Allseas’ Audacia pipelay vessel has installed her largest ever PLET in S-mode, concluding several years of in-house engineering, fabrication and testing, the Swiss-based contractor said.
Due to the weight of the pipeline end termination structure, Allseas’ production crew had to install it separately to the connector head.
Audacia vessels is being supported with four other vessels - Fortitude, Alegria, Felicity and Fortress – which are laying the 262-kilometre-long Barossa GEP.
The 26-inch diameter pipeline will connect the Barossa field development to the future Darwin Pipeline Duplication, transporting natural gas to the Darwin LNG facility in Australia’s Northern Territory.
Australian oil and gas firm Santos, as operator of the Barossa joint venture, reached a final investment decision (FID) for the Darwin Pipeline Duplication Project in Augustu 2022.
To prepare for installing the payload, the in-house design was tested extensively last year, according to Allseas.
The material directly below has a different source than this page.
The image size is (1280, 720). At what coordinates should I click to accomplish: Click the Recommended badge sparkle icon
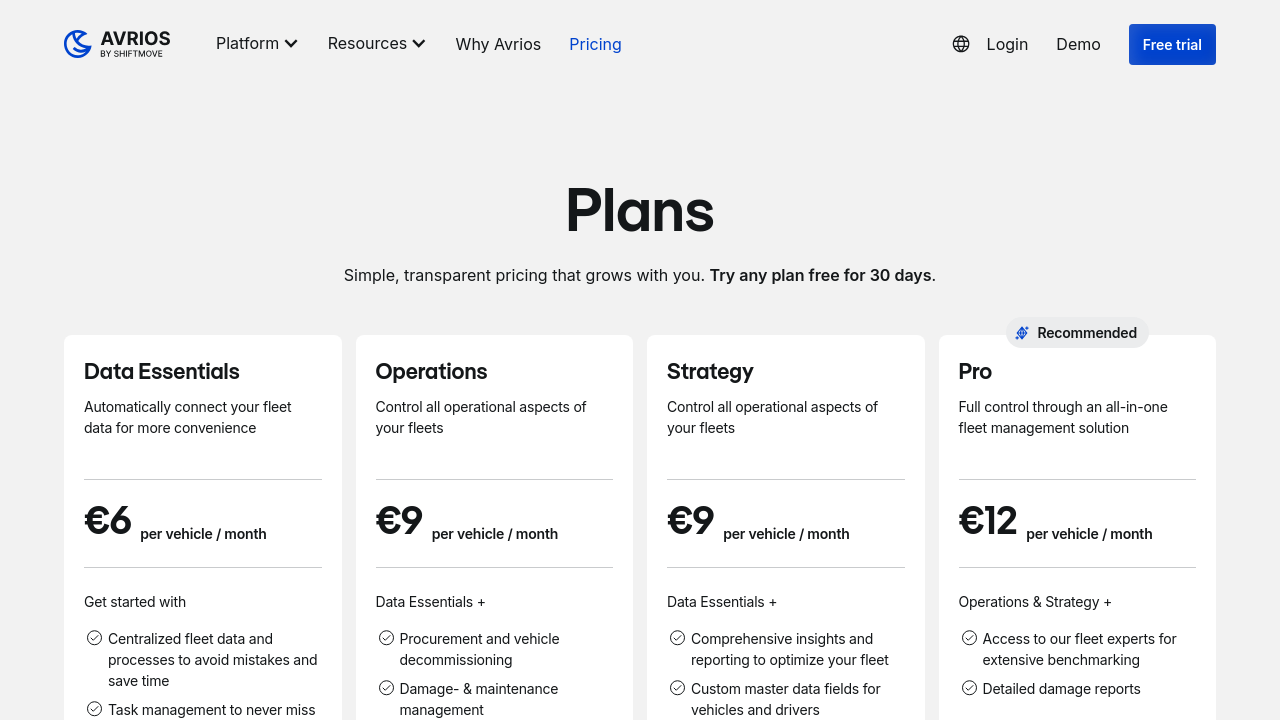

Offshore crew landed the PLET safely onto its mudmat foundations, installed to pinpoint accuracy earlier in the campaign by Fortitude.
“To make it work, we had to come up with a design that worked in S-mode, so over the stinger, as opposed to J-mode, over the side,” said Dennis Telders, Allseas’ Project Manager.
Allsesas’ scope of work includes the installation of 262-km, 26-inch carbon steel export pipeline with external anti-corrosion and concrete coating, procurement of coated line pipe, and design, fabrication and installation of two PLETs.
Also, the company is in charge of pipeline route optimization and mattress installation at the crossing locations, pre-commissioning activities (flooding, cleaning, gauging and hydro-testing), as well as post-lay and as-built surveys.
As part of the Darwin Pipeline Duplication Project, the Barossa GEP will be extended to the Santos-operated Darwin LNG (DLNG) facility and allow for the repurposing of the existing Bayu-Undan field to Darwin pipeline to facilitate carbon capture and storage (CCS) options.
Gas from the Barossa field, located 300 kilometers north of Darwin, is intended to replace the current supply from the Bayu-Undan facility located in Timor-Leste. First gas production at DLNG using Barossa gas is targeted for the first half of 2025.
To remind, the works on the Barossa gas field pipeline was on pause since November 2023 until January 2024, after an Australian court ruled in favor of Santos in a dispute with an Indigenous man looking to pause the work.